On Wednesday, the commission appeared before a National Assembly committee tasked with the Parti Quebecois’ update to Quebec’s language law: Bill 14. The new law attempts to make French equal to other fundamental rights such as free speech and gender equality.
“The words they use are ‘Common values,’ actually les ‘Valeurs Quebecoises,’ but there's danger in trying to put these things as add-ons,” said Gaetan Cousineau, speaking for the commission.
The independent commission believes Bill 14 puts new rights and new obligations in the wrong places. It says it's fine to make French a right, but that right belongs in the French language charter, not the human rights charter.
“They're adding new wording in there, again adding confusion to the application of these rights so that could bring a lot of fighting in front of the tribunals,” said Cousineau.
The commission does agree that immigrants should have the right to French lessons, but it says this too should be contained in the French language charter.

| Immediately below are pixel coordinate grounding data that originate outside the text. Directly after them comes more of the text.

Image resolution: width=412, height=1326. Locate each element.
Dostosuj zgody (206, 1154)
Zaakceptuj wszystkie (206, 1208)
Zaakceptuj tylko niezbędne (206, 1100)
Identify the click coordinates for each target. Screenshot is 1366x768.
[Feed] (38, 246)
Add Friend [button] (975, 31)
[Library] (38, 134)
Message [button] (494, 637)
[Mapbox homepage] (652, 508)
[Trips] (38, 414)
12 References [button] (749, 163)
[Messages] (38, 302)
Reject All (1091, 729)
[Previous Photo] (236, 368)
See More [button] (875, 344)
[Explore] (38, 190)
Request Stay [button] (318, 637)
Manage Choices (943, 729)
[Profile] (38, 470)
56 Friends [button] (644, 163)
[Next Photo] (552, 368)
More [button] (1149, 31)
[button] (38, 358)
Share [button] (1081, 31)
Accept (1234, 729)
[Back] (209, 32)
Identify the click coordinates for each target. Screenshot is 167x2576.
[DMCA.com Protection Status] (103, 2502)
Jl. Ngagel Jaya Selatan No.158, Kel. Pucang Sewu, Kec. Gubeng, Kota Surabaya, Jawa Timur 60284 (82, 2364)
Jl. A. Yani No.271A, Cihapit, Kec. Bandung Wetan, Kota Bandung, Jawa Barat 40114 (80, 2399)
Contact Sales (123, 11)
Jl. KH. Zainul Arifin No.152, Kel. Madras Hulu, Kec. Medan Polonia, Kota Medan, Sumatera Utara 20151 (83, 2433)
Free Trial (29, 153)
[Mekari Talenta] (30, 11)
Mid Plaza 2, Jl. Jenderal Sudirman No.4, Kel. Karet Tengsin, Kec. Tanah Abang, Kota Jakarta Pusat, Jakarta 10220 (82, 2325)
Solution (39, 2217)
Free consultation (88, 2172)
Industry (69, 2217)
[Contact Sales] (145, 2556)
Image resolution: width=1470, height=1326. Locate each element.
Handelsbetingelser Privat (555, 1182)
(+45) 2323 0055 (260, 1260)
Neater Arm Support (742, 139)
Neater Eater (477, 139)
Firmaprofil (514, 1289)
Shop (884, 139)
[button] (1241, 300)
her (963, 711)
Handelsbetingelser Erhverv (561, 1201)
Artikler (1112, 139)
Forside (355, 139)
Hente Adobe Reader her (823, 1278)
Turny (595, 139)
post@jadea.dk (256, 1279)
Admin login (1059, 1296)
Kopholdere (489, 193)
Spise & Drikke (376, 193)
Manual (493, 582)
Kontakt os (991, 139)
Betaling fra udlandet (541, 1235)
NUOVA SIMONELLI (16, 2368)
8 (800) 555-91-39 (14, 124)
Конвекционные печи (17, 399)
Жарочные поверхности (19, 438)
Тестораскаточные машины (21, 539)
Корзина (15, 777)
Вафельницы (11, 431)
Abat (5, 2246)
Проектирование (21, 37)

Language minister Diane de Courcy was surprised by the commission's complaints, but she is taking it in stride. She said other groups, including those for immigrants and refugees, are backing Bill 14.
Also at the hearing on Wednesday: the federation of CEGEPs.
Bill 14, the group said, limits the access of Francophones to English CEGEPs and that can hurt their chances in the workplace.
“They will no longer be able to get that level of mastery of English as a second language and it will be detrimental to them,” explained Richard Filion, speaking for the federation.
Filion added that Bill 14's requirement of a French-proficiency test for English students is unfair.
“We would create another standard for graduating from colleges,” said Filion.
With more than 65 groups appearing before the hearing so far, balancing various people's rights puts the minister in a tough spot. That’s an even greater challenge for a minority PQ government that needs to please its core supporters.